::: Records shown
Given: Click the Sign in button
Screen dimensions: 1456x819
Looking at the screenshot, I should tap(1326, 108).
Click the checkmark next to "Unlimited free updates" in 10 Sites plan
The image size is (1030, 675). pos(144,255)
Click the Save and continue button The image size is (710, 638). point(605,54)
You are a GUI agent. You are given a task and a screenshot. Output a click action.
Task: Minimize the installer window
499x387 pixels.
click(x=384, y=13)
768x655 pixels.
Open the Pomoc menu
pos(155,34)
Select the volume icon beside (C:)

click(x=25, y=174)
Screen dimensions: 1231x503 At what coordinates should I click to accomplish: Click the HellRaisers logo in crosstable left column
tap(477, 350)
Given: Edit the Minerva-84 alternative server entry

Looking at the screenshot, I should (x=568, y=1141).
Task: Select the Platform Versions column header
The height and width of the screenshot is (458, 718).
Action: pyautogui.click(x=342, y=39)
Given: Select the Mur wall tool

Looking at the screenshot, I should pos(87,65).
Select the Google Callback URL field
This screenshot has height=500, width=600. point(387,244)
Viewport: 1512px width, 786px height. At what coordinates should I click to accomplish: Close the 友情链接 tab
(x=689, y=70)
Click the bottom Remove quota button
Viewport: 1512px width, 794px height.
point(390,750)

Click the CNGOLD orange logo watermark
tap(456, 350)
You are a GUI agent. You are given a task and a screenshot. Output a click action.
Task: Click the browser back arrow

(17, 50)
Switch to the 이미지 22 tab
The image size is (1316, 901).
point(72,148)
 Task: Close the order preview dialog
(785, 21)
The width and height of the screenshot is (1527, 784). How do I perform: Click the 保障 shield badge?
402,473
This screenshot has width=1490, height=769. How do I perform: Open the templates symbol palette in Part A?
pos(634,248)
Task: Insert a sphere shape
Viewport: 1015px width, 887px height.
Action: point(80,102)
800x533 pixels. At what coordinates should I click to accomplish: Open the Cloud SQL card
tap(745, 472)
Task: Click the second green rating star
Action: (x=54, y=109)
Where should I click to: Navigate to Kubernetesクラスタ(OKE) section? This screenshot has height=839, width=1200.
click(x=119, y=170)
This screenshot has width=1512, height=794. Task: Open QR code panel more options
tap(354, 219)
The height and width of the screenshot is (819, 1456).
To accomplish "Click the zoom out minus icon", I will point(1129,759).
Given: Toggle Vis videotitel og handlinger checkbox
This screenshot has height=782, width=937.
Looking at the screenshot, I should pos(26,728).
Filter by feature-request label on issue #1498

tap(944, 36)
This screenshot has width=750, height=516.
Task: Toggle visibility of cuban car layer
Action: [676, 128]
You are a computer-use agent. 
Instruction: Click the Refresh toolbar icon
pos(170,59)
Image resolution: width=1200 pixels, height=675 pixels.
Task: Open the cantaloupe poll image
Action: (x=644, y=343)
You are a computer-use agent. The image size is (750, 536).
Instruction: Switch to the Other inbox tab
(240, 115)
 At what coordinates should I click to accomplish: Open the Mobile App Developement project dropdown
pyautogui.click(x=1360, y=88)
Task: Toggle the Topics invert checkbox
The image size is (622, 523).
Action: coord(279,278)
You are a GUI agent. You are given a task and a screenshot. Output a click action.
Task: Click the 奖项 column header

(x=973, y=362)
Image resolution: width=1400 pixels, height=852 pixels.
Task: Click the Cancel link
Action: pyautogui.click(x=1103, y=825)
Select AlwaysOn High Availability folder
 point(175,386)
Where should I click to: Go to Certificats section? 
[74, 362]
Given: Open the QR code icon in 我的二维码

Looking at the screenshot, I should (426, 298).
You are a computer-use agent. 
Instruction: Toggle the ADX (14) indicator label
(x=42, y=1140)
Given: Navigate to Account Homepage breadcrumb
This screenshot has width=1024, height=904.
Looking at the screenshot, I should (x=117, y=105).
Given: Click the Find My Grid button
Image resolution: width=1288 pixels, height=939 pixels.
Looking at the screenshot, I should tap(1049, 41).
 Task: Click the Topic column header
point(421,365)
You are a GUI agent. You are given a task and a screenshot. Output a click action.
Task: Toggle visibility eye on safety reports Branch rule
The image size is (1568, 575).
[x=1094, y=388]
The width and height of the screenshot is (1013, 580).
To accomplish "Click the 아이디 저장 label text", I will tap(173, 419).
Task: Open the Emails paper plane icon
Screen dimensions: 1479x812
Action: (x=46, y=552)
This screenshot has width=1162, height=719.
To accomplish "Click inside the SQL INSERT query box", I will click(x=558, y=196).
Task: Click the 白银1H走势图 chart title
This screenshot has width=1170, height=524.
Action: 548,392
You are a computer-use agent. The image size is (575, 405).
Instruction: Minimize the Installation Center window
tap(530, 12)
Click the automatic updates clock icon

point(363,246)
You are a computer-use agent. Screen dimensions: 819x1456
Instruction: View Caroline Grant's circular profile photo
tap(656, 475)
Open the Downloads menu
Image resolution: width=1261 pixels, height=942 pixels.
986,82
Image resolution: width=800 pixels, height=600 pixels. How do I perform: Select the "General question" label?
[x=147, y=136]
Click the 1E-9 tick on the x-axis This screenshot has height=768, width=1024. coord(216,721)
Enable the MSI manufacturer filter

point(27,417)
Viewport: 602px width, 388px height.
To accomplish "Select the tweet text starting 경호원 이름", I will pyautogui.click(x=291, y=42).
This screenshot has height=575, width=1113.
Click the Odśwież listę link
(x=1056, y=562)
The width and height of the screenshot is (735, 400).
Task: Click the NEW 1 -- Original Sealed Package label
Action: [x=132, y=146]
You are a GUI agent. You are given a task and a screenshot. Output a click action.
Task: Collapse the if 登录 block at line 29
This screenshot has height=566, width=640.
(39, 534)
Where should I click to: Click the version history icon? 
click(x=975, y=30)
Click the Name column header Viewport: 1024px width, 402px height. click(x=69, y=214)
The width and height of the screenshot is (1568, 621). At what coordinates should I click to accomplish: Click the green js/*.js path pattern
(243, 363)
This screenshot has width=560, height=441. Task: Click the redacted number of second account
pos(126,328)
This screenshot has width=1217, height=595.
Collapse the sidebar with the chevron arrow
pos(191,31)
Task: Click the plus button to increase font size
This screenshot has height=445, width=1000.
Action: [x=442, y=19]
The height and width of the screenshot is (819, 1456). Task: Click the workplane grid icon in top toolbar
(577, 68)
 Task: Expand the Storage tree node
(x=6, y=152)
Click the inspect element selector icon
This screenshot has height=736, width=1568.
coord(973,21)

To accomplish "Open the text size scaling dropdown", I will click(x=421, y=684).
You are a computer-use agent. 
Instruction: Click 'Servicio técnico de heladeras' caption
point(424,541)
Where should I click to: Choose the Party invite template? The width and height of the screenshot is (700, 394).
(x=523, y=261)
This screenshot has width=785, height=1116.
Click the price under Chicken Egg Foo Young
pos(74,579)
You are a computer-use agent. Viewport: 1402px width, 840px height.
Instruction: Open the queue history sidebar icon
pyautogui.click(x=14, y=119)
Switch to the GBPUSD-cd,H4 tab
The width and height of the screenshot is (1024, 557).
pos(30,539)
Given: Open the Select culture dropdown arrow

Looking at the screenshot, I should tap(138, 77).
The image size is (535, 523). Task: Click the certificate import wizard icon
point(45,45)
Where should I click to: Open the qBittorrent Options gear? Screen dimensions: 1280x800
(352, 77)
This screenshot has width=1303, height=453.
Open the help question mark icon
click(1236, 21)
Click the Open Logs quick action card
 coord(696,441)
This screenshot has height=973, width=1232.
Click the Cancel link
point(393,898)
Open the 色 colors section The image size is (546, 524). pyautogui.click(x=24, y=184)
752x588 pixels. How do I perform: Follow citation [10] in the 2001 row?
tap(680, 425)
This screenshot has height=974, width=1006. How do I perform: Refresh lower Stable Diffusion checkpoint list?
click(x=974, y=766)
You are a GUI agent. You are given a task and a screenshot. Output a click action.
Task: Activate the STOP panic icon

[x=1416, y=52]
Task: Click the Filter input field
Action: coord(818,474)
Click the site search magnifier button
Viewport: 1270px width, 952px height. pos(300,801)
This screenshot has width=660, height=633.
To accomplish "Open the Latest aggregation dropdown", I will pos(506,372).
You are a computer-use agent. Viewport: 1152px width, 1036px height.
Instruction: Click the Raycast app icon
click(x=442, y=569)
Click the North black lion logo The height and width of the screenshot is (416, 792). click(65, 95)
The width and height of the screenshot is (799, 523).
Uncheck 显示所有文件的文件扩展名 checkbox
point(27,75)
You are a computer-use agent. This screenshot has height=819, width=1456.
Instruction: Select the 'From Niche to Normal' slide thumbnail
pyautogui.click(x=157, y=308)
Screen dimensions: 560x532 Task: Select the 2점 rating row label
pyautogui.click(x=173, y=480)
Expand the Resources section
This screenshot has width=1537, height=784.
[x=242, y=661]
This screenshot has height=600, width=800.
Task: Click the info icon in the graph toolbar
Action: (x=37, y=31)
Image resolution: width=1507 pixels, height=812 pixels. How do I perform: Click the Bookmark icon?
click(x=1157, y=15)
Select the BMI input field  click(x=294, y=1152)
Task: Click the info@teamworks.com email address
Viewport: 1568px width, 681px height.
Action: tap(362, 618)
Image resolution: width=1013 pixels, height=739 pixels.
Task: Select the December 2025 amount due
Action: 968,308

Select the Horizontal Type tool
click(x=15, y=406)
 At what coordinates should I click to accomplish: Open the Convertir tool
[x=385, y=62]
::::::
**Your goal:**
Print the recorded data from the line containing "will click(x=421, y=684)." through the line containing "click(x=442, y=569)", with no changes.

**Solution for this task:**
To accomplish "Open the text size scaling dropdown", I will click(x=421, y=684).
You are a computer-use agent. 
Instruction: Click 'Servicio técnico de heladeras' caption
point(424,541)
Where should I click to: Choose the Party invite template? The width and height of the screenshot is (700, 394).
(x=523, y=261)
This screenshot has width=785, height=1116.
Click the price under Chicken Egg Foo Young
pos(74,579)
You are a computer-use agent. Viewport: 1402px width, 840px height.
Instruction: Open the queue history sidebar icon
pyautogui.click(x=14, y=119)
Switch to the GBPUSD-cd,H4 tab
The width and height of the screenshot is (1024, 557).
pos(30,539)
Given: Open the Select culture dropdown arrow

Looking at the screenshot, I should tap(138, 77).
The image size is (535, 523). Task: Click the certificate import wizard icon
point(45,45)
Where should I click to: Open the qBittorrent Options gear? Screen dimensions: 1280x800
(352, 77)
This screenshot has width=1303, height=453.
Open the help question mark icon
click(1236, 21)
Click the Open Logs quick action card
 coord(696,441)
This screenshot has height=973, width=1232.
Click the Cancel link
point(393,898)
Open the 色 colors section The image size is (546, 524). pyautogui.click(x=24, y=184)
752x588 pixels. How do I perform: Follow citation [10] in the 2001 row?
tap(680, 425)
This screenshot has height=974, width=1006. How do I perform: Refresh lower Stable Diffusion checkpoint list?
click(x=974, y=766)
You are a GUI agent. You are given a task and a screenshot. Output a click action.
Task: Activate the STOP panic icon

[x=1416, y=52]
Task: Click the Filter input field
Action: coord(818,474)
Click the site search magnifier button
Viewport: 1270px width, 952px height. pos(300,801)
This screenshot has width=660, height=633.
To accomplish "Open the Latest aggregation dropdown", I will pos(506,372).
You are a computer-use agent. Viewport: 1152px width, 1036px height.
Instruction: Click the Raycast app icon
click(x=442, y=569)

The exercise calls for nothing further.